Octave n’eut pas de peine à devenir chef de ce parti, il n’eut qu’à ne s’attacher fortement à aucun autre. Les forces vives du parti aristocratique, Brutus et Cassius, avaient quitté l’Italie ; leurs représentans à Rome, c’était Cicéron et de vieux sénateurs ; Antoine régnait à Rome, non comme consul, mais comme chef de parti, mais comme exécuteur testamentaire de César ; il donnait des charges, concédait des priviléges, nommait des sénateurs, dotait des villes, faisait des rois, dominait enfin comme une bacchante tout ce peuple qui voulait surtout être dominé : tout cela en vertu du testament de César ; le testament de César était infini, on découvrait un nouveau codicille chaque jour. Octave avait acheté une armée, lui respectueux héritier de César dont le nom était ainsi profané. Il mit son armée au service du sénat contre Antoine ; on applaudit, on le fêta, on le chargea de fleurs de rhétorique ; mais tout en l’embrassant et en se donnant l’air de le protéger, Cicéron disait tout bas : « c’est un enfant qu’il faut élever pour s’en défaire. » Nous ne pouvons rendre ici le calembour du grand orateur, qui en a fait encore bien d’autres : Ornandum puerum, tollendum.

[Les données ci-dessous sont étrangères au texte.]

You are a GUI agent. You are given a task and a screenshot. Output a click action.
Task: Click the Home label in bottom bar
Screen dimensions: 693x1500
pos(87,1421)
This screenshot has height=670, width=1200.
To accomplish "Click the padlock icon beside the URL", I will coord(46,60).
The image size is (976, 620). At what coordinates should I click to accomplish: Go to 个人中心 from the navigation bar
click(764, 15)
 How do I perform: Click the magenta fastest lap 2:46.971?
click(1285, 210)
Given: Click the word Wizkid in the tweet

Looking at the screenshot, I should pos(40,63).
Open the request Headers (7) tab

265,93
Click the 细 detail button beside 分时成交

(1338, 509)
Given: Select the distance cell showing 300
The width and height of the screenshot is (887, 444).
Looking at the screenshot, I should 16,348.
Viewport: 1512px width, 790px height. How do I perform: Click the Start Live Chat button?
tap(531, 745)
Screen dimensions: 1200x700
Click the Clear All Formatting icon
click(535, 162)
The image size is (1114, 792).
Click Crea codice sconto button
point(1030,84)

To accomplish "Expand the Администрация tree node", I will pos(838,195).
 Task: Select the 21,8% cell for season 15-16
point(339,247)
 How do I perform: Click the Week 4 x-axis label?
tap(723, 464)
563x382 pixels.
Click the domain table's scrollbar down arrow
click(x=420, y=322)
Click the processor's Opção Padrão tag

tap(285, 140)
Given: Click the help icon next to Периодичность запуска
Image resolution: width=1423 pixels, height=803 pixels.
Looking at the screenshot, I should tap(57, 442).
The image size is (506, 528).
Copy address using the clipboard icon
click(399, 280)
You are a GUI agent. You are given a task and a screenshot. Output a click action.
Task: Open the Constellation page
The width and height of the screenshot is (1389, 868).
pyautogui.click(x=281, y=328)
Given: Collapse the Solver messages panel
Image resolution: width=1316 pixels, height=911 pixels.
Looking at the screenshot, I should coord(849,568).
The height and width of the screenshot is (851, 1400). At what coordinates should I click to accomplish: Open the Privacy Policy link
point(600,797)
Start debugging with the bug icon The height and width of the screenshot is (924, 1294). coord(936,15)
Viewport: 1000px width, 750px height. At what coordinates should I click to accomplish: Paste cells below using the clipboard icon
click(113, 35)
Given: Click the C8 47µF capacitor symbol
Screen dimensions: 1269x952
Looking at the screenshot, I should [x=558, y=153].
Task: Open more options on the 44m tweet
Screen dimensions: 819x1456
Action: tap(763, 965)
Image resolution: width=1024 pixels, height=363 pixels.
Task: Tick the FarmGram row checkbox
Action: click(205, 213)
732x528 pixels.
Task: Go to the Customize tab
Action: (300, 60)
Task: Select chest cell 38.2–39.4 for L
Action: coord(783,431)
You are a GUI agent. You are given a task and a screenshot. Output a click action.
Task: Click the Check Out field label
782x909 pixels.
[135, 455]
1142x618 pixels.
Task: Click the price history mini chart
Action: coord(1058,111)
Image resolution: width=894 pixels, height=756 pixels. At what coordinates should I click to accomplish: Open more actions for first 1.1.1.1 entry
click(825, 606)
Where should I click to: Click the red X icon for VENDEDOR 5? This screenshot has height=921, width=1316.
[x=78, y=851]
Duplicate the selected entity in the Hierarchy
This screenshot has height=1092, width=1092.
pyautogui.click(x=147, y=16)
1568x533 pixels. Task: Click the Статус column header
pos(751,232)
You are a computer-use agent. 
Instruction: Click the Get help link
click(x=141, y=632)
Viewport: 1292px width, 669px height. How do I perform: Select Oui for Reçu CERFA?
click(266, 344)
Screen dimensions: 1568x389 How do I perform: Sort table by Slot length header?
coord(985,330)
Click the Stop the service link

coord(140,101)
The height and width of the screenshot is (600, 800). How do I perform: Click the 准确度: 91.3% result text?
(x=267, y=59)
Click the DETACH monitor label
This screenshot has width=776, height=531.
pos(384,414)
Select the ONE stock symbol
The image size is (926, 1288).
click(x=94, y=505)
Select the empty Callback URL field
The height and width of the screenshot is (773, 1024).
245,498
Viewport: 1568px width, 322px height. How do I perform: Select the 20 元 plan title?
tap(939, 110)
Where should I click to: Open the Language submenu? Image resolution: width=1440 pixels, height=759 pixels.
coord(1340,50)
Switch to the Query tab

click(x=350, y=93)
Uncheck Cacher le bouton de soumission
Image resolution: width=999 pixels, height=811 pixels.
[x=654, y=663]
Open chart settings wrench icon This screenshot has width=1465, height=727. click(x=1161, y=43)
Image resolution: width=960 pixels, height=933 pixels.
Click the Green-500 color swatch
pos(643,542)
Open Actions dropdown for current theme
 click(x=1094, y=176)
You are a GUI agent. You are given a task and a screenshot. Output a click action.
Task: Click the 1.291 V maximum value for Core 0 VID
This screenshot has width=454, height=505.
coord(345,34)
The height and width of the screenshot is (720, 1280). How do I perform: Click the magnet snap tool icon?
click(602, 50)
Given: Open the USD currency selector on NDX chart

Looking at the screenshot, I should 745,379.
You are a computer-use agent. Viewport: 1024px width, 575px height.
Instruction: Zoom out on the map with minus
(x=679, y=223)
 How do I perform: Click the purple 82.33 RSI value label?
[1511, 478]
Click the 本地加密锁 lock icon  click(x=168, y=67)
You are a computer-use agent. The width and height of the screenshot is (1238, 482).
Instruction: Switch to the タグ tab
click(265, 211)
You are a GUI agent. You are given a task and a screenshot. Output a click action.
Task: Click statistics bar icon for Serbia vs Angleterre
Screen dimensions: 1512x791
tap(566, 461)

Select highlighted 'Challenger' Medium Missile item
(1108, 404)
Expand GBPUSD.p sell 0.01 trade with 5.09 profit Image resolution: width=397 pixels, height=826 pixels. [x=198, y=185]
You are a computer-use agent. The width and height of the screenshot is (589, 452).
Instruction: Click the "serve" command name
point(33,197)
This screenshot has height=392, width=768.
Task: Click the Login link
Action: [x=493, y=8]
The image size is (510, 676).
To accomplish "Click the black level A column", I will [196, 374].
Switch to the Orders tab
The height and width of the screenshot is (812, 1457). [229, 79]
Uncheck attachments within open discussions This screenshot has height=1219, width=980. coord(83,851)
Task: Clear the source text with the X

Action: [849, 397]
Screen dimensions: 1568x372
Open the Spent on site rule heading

Cet enfant (il avait vingt ans au plus) joua toutes les vieilles têtes du sénat. À la première bataille, Antoine fut vaincu ; mais les deux consuls républicains furent tués si heureusement pour Octave, qu’on le soupçonna d’avoir aidé le fer des ennemis. Débarrassé ainsi de ses auxiliaires, en qui il voyait des espions du sénat, il changea tout à coup de parti, et s’unit à Antoine vaincu, donnant comme principal motif de sa défection le calembour cicéronien que nous venons de citer.

Octave, associé à Antoine, prit les penchans de ce nouvel allié. L’Italie, qui leur fut livrée sans défense, fut inondée de sang. Dans cette proscription comme dans toutes les autres, depuis le galant Sylla jusqu’à l’incorruptible Robespierre, toutes les passions privées, toutes les haines, toutes les vengeances vinrent à la curée ; cette proscription fut d’autant plus abominable, que les passions politiques qui en étaient le prétexte, étaient déjà arrivées à leur période de refroidissement.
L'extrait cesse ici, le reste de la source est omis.